Records section start

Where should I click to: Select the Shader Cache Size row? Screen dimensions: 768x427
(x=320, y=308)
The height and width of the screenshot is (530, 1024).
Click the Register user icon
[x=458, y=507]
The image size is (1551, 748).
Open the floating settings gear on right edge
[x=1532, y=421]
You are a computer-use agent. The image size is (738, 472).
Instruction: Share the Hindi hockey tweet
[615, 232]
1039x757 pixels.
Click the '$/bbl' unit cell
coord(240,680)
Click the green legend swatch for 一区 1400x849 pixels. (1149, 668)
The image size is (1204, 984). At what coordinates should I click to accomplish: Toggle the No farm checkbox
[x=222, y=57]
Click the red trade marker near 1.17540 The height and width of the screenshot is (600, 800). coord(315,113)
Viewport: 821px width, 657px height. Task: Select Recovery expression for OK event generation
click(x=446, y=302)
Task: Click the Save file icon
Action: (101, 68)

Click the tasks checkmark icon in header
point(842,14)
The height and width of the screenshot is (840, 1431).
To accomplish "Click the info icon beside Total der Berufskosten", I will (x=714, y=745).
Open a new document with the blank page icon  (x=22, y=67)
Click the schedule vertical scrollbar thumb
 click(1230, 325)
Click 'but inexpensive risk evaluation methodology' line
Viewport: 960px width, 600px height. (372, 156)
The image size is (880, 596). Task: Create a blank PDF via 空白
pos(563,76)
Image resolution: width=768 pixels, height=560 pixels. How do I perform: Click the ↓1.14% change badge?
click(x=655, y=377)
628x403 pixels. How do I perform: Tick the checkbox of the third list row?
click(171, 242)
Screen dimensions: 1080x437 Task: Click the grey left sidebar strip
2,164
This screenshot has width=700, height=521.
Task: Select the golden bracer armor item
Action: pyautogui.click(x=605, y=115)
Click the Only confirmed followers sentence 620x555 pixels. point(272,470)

Records section end

* _The problem_: Find the line with "Click the schedule vertical scrollbar thumb" in the listing. Reproduce it and all the lines after it, exactly, through the last line.

* _Result of the task_:
Click the schedule vertical scrollbar thumb
 click(1230, 325)
Click 'but inexpensive risk evaluation methodology' line
Viewport: 960px width, 600px height. (372, 156)
The image size is (880, 596). Task: Create a blank PDF via 空白
pos(563,76)
Image resolution: width=768 pixels, height=560 pixels. How do I perform: Click the ↓1.14% change badge?
click(x=655, y=377)
628x403 pixels. How do I perform: Tick the checkbox of the third list row?
click(171, 242)
Screen dimensions: 1080x437 Task: Click the grey left sidebar strip
2,164
This screenshot has width=700, height=521.
Task: Select the golden bracer armor item
Action: pyautogui.click(x=605, y=115)
Click the Only confirmed followers sentence 620x555 pixels. point(272,470)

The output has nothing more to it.